____ Data supplied

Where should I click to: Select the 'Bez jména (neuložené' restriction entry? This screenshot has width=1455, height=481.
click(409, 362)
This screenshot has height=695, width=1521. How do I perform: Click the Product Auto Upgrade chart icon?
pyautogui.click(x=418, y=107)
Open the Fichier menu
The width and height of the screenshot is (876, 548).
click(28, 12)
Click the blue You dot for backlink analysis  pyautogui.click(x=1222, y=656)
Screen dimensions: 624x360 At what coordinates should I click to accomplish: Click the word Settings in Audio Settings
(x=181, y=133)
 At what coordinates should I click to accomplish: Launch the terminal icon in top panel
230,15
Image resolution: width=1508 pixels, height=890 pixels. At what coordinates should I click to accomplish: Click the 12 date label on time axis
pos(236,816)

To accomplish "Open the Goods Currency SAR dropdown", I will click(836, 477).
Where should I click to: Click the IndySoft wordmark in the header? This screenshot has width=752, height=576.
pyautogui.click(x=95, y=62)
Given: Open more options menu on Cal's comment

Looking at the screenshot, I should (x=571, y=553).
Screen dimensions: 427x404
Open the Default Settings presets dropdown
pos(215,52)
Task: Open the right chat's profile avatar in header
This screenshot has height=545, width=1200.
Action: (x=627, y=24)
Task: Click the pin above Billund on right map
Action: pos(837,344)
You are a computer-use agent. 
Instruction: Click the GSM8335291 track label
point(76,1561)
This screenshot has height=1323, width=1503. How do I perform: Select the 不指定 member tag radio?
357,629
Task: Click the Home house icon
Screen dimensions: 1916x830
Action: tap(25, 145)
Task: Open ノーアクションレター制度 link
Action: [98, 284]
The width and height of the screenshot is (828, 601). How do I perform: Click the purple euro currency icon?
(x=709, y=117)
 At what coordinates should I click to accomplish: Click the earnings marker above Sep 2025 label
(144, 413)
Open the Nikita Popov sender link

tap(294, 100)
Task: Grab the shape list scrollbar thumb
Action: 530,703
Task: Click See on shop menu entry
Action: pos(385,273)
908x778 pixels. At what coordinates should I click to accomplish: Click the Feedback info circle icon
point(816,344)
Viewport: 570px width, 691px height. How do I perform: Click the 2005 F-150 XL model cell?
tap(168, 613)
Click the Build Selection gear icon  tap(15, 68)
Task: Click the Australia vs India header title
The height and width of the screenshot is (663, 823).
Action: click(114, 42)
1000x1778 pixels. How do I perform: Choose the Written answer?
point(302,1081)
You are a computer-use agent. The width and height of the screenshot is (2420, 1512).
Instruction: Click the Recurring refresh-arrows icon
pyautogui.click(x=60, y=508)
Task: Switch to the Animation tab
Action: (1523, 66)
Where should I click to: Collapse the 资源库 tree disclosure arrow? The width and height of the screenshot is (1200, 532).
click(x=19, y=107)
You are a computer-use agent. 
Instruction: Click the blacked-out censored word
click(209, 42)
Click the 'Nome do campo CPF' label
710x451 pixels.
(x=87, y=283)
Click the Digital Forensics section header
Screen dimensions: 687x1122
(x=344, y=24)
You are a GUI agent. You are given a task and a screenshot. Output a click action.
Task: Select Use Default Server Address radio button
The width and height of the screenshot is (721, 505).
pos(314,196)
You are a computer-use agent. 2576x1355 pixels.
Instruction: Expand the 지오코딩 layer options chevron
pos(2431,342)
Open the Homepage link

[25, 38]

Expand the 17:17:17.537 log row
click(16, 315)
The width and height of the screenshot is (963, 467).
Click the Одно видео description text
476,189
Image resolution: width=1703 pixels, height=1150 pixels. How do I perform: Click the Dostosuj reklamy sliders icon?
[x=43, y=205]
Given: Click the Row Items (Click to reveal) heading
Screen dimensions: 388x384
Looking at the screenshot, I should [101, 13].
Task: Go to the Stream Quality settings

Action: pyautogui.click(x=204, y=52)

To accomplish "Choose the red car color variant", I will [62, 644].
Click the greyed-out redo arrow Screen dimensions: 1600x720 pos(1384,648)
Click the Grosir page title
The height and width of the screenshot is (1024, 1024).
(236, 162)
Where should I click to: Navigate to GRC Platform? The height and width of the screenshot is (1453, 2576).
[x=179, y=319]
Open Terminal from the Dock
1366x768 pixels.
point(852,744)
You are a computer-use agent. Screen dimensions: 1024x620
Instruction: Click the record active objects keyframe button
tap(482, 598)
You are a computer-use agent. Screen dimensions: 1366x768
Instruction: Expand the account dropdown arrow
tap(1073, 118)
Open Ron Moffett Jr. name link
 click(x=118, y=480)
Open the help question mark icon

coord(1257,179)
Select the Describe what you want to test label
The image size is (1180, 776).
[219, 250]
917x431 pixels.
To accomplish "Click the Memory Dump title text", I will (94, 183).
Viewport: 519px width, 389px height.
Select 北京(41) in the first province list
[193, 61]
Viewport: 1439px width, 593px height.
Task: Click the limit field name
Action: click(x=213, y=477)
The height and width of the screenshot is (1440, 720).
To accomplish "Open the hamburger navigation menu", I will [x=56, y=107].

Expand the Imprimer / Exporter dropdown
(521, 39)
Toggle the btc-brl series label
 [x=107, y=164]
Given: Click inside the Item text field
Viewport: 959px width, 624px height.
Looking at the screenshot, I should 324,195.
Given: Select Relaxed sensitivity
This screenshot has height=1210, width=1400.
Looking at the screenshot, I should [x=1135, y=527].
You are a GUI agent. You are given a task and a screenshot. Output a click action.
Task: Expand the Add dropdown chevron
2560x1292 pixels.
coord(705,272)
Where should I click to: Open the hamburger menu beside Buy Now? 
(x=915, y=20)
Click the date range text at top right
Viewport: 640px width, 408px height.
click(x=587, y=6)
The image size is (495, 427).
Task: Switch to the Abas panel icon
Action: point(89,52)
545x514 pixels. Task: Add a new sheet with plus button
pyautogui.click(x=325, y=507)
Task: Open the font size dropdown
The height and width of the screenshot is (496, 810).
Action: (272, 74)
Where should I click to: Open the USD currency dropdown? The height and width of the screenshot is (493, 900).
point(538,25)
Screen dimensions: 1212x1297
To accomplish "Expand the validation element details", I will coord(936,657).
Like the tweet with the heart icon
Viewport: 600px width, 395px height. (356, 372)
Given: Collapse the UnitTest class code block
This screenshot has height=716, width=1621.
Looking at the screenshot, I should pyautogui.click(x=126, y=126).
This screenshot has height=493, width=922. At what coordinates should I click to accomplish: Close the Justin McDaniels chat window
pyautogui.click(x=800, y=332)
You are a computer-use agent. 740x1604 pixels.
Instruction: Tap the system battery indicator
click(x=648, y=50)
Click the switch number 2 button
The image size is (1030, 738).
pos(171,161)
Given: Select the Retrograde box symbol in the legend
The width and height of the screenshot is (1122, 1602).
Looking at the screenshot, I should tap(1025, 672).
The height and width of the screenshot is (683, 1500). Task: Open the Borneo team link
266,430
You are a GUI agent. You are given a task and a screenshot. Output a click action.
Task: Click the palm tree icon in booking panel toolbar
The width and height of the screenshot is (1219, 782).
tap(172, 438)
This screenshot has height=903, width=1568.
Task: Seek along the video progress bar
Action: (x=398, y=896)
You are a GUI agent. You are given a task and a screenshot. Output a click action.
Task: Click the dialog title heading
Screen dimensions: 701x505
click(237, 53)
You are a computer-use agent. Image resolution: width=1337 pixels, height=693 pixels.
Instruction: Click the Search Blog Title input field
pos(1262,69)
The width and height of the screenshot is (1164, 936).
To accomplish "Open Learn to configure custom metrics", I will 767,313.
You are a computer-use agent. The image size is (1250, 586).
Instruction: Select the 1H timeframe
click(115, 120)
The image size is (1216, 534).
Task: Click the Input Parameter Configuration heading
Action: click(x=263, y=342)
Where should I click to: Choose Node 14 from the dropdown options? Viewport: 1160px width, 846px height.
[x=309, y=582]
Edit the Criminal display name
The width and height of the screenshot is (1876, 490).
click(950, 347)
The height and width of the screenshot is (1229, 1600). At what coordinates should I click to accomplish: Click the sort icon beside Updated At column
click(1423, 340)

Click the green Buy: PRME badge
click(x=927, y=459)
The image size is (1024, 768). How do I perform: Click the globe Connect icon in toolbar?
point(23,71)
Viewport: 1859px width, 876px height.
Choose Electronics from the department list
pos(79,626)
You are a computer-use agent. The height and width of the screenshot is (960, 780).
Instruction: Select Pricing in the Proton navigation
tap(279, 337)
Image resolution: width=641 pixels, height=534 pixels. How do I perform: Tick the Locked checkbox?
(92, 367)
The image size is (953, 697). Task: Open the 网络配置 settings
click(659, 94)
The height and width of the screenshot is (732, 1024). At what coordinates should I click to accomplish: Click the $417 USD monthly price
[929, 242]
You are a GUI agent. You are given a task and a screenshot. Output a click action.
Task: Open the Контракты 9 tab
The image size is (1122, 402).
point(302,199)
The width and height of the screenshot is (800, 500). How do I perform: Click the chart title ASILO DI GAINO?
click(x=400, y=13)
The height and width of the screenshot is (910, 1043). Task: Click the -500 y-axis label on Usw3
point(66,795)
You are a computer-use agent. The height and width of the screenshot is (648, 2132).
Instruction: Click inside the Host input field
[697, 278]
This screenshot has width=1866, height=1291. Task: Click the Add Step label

________

**Instructions for the task:**
Quote the data above from the line containing "The height and width of the screenshot is (1229, 1600)." to the line containing "Viewport: 1859px width, 876px height.", inclusive, and stop.

**Result:**
The height and width of the screenshot is (1229, 1600). At what coordinates should I click to accomplish: Click the sort icon beside Updated At column
click(1423, 340)

Click the green Buy: PRME badge
click(x=927, y=459)
The image size is (1024, 768). How do I perform: Click the globe Connect icon in toolbar?
point(23,71)
Viewport: 1859px width, 876px height.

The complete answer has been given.